Las actividades dentro de una jaula son bastante limitadas. Uno puede dedicarse durante un buen rato a mirar a los agentes que están del otro lado de la verja. Luego, si uno se cansa puede observar a sus compañeros de cautiverio. Es posible intentar entablar una conversación pero si solo recibe respuestas en un idioma desconocido es mejor quedarse callado. Otra actividad para matar el tiempo puede ser la de caminar por los escasos metros de libertad que concede la celda. Aunque hay que hacerlo con prudencia porque un agente puede relacionar la caminata con un exceso de nerviosismo que puede ser interpretado como delator. Por ello, quizás la mejor manera de lidiar con el encierro sea sentarse y cerrar pacientemente los ojos hasta que un agente de la ley llegue con la noticia de que te han dado el permiso de cruzar la frontera.

Mi historia tuvo un final feliz. Tras más de tres horas de permanecer encerrado, mi visa fue aceptada con algunos anexos. Le engraparon una nota que indicaba que se me había permitido realizar el tránsito hacia Taipéi. Llegué a pocos minutos de que saliera el vuelo. Lo abordé con éxito. El resto del viaje lo sentí espléndido.
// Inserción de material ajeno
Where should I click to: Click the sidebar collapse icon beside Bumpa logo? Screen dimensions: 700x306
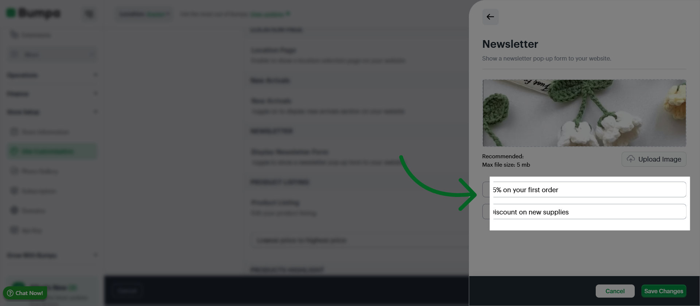point(89,14)
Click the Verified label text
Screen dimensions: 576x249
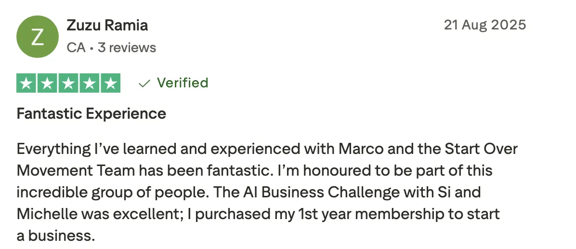(183, 83)
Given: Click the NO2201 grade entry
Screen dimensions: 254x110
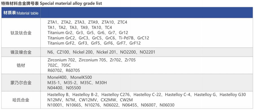Looking at the screenshot, I should pyautogui.click(x=147, y=52).
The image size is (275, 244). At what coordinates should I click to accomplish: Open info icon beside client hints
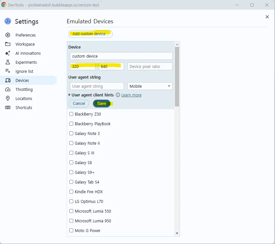point(118,95)
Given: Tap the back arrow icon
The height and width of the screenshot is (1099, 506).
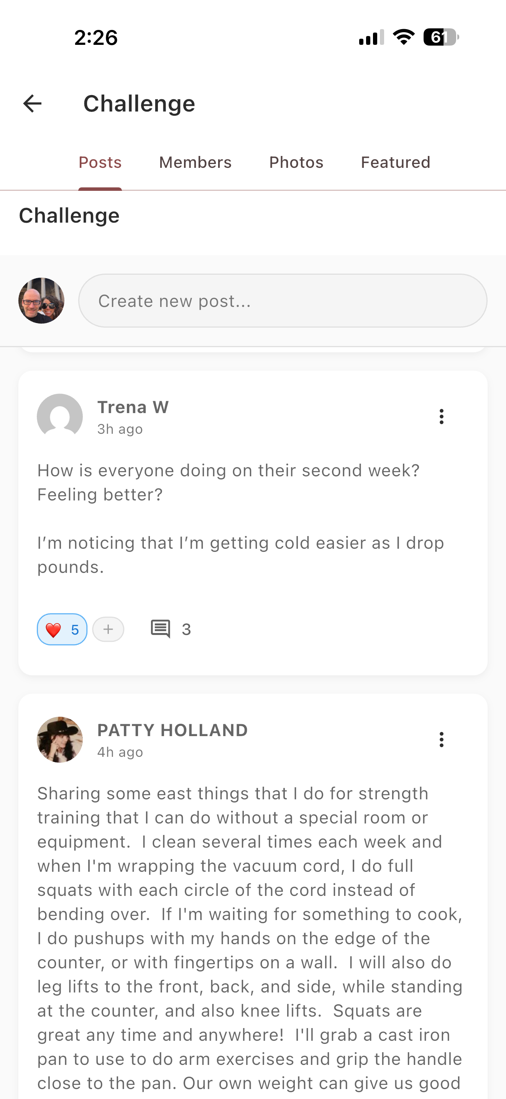Looking at the screenshot, I should 32,104.
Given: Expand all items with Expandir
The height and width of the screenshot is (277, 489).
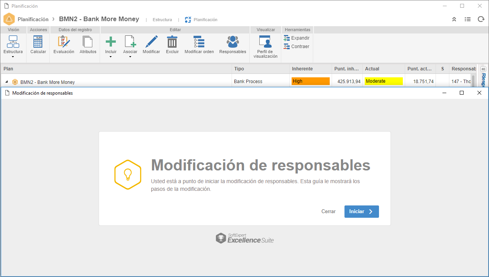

Por estos días, a pesar de que tengo todas mis visas en orden, un viaje, y no solo a Taipéi, está más que prohibido. Mi experiencia en el aeropuerto de Los Ángeles parece repetirse diariamente. Cada mañana mi departamento parece perder un metro. A veces, lo siento del tamaño de la jaula. Mis días los paso caminando un número limitado de metros. Desde mi ventana observo a otros cautivos y a pesar de que comparto idioma me asusta dirigirles palabra. A veces cierro los ojos como esperando a recibir esa llamada que me indique que la frontera se ha abierto. Una que me indique que otra vez es posible cruzar el espacio fronterizo.